** EXERCISE **
Report every line of the entries that contains the word "will".

**** RECORDS TO USE

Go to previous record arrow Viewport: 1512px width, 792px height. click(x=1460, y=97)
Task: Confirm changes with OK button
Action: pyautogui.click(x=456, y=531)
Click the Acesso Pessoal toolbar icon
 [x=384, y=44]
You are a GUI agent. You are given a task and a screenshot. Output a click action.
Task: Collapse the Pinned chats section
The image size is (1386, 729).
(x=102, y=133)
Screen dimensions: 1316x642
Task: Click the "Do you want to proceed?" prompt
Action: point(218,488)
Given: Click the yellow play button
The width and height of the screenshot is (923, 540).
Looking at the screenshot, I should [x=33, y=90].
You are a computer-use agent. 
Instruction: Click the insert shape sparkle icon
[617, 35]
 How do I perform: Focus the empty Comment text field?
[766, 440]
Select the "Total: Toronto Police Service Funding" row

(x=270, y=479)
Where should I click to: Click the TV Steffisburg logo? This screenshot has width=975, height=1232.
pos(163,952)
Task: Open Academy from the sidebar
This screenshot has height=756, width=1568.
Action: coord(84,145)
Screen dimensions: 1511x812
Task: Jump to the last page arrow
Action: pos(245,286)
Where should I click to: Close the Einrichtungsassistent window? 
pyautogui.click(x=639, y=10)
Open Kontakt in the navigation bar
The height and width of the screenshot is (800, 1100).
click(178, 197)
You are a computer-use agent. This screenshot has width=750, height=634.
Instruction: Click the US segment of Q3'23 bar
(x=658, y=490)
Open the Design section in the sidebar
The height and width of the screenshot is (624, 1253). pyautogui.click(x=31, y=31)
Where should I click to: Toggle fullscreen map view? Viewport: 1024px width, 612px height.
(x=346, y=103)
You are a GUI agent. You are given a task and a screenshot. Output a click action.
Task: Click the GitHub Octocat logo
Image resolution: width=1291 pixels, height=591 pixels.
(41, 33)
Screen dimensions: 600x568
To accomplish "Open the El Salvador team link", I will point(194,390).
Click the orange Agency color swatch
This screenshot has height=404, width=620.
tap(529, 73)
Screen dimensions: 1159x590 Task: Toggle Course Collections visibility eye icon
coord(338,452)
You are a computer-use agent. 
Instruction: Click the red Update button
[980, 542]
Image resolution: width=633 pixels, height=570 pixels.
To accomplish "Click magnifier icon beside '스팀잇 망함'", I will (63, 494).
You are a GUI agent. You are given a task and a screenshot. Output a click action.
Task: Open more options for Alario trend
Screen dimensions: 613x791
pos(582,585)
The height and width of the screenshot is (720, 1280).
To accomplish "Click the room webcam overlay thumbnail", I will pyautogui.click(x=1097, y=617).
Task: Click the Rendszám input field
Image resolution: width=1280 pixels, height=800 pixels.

********

** COMPLETED EXERCISE **
To accomplish "Open the El Salvador team link", I will point(194,390).
To accomplish "Click magnifier icon beside '스팀잇 망함'", I will (63, 494).
To accomplish "Click the room webcam overlay thumbnail", I will pyautogui.click(x=1097, y=617).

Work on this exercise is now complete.